Main Street Capital Corporation (NYSE:MAIN) announced that it earned $0.57 per share from net investment income, covering its regular dividends of $0.555 per share paid to its investors in the first quarter of 2017.
Here's what shareholders should know now.
1. Dividend coverage remains thin
Main Street Capital increased its monthly dividend to $0.185 per share, up from $0.18 per share, starting with the last payment in the third-quarter 2016 period. Main Street Capital's net investment income of $0.567 per share covered its regular $0.555 dividends by 102.2% during the first quarter of 2017.
Unlike other business development companies, Main Street Capital generates an impressive amount of dividend income from the companies in which it invests due to its outsize equity stakes. This quarter, dividend income made up approximately 15% of its net investment income. As I've said repeatedly, this deserves extra attention from investors, since dividend income from equity investments is inherently less stable and predictable than interest income earned on lower-risk debt investments.
The company earns dividend income from a variety of sources, but portfolio companies by the name of CBT Nuggets and MSC Adviser (its asset management arm) remain outsize contributors, paying about $1.7 million of dividends back to Main Street Capital this quarter, which equates to about 24% of its total dividend income. Learn more about Main Street Capital's most important dividend payers.
2. Stock issuance is driving growth in NAV
Net asset value, or book value, grew to $22.44 per share in the first quarter of 2017. Substantially all of the increase in NAV came from the company's ability to issue shares to new and existing shareholders (DRIP) at a price above net asset value. Net asset value grew approximately $0.34 during the first quarter.
Main Street Capital enjoys the highest valuation of any BDC, recently trading for a massive 79% premium to its net asset value as of March 31, 2017. When Main Street Capital issues new stock, the benefits accrete to current owners in the form of rising net asset value per share.
3. Comments on externalizing the manager
Main Street Capital's business model works well because it has married good underwriting with low-cost operations. The company's cost controls are very favorable for shareholders, as expenses tallied to approximately 1.6% of assets in the most recent quarter. Other BDCs have fees that start at 1.5% to 2% of assets, in addition to incentive fees that redirect 20% of a BDC's income to the management company.
Put simply, Main Street Capital's cost advantage means that average underwriting performance results in above-average investment returns for its shareholders.
Recently, one internally managed BDC, Hercules Capital (NYSE:HTGC), announced its intention to externalize its management structure in a proposal that can only be described as self-dealing. Shares dropped more than 10% on the day the externalization plan was announced, as Hercules Capital joined the growing group of "bad guys" in the BDC industry. (Whether or not this particular proposal passes, shareholders will forever question whether Hercules Capital has their best interests at heart.)

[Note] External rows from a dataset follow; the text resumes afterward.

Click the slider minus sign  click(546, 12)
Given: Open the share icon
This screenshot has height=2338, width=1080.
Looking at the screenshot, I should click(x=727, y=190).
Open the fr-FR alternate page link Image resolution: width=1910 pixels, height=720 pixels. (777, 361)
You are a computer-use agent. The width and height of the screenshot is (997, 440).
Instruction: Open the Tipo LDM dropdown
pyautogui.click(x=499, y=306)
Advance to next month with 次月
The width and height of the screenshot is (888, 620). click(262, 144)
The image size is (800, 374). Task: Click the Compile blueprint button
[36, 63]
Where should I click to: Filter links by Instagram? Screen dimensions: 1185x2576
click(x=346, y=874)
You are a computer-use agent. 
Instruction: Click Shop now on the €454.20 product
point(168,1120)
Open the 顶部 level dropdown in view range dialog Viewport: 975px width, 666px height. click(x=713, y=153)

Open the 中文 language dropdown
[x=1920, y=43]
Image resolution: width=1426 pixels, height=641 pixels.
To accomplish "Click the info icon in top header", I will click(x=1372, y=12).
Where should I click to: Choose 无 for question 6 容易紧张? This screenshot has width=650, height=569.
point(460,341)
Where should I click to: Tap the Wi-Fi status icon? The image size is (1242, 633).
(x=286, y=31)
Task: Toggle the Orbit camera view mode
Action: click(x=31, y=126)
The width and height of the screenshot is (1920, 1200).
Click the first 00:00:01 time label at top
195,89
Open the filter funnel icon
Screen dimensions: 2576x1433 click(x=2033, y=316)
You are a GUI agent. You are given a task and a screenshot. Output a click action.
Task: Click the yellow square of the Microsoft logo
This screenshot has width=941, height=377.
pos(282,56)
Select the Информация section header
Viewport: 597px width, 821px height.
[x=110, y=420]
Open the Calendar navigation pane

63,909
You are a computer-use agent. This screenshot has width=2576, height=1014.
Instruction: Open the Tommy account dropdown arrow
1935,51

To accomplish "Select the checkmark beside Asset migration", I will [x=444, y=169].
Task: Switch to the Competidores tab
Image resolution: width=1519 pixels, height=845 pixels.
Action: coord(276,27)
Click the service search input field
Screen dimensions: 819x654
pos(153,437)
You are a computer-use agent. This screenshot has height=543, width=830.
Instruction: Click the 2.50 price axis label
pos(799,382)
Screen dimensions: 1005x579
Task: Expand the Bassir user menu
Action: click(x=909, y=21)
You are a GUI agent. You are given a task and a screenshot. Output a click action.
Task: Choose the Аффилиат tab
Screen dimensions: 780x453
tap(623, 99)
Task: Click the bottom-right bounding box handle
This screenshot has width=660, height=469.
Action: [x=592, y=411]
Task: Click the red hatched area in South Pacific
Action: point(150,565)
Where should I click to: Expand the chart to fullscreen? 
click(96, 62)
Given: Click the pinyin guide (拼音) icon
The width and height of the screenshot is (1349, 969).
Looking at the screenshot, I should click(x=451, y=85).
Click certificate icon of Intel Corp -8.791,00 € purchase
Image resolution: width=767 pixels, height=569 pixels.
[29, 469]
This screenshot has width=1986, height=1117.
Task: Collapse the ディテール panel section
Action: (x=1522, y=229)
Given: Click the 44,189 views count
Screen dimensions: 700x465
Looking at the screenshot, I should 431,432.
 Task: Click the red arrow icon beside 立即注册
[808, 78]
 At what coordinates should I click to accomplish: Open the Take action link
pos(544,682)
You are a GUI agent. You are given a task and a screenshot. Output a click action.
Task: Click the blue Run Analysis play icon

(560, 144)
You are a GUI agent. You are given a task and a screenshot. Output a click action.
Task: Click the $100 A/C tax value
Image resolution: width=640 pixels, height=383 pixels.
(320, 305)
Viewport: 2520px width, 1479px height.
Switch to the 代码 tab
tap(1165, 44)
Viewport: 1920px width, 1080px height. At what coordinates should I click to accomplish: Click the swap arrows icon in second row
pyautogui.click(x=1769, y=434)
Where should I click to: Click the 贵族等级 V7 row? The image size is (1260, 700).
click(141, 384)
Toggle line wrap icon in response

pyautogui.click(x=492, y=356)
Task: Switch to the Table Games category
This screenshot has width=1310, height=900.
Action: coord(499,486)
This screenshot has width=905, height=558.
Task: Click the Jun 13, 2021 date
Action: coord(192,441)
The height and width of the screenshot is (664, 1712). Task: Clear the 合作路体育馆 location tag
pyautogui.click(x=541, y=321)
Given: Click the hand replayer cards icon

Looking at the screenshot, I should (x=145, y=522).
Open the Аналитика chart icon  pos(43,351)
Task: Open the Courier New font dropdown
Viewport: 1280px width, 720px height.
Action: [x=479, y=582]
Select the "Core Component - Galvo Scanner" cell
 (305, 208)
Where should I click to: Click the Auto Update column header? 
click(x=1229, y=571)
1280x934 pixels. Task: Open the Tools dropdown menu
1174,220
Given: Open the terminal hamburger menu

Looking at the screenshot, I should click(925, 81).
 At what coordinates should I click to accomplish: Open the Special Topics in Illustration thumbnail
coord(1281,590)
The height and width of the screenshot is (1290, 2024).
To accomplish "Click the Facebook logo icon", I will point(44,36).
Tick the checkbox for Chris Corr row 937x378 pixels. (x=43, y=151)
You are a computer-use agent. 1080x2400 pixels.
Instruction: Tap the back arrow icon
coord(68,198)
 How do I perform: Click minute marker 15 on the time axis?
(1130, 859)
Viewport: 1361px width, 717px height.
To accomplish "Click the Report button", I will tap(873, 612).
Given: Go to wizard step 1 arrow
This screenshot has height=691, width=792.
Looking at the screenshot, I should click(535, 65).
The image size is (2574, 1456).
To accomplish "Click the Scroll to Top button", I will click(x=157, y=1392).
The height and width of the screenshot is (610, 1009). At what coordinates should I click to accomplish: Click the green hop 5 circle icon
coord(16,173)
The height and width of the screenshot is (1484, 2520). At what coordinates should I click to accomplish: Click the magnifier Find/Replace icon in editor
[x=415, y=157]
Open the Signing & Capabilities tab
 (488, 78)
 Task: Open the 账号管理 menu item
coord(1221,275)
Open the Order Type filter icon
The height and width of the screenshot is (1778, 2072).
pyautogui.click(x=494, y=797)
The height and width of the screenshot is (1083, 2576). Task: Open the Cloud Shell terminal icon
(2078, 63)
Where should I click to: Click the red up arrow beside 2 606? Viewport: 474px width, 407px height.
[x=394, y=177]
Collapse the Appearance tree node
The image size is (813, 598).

When an analyst asked if Main Street Capital had any interest in externalizing the management team, Main Street Capital's CEO, Vince Foster, fired a few shots at Hercules Capital:
Yeah. If I went to the Board and expressed an intent to externalize, I would -- I think I would become externalized. I expect to be terminated. And if the Board let me, I would hope that the shareholders would terminate them.
Foster knows what everyone else does: Externalizing an internal management team is a way to transfer wealth from shareholders to management.
Unfortunately, if Hercules Capital's campaign to become externally managed is successful, it will have paved the path for internally managed BDCs to accumulate billions of dollars in assets before flipping the script and paying off their management teams.
I don't think this is a risk with Main Street Capital, which routinely cheers the benefits of internally managed BDCs. But Hercules Capital was an internal management cheerleader, too... until it wasn't.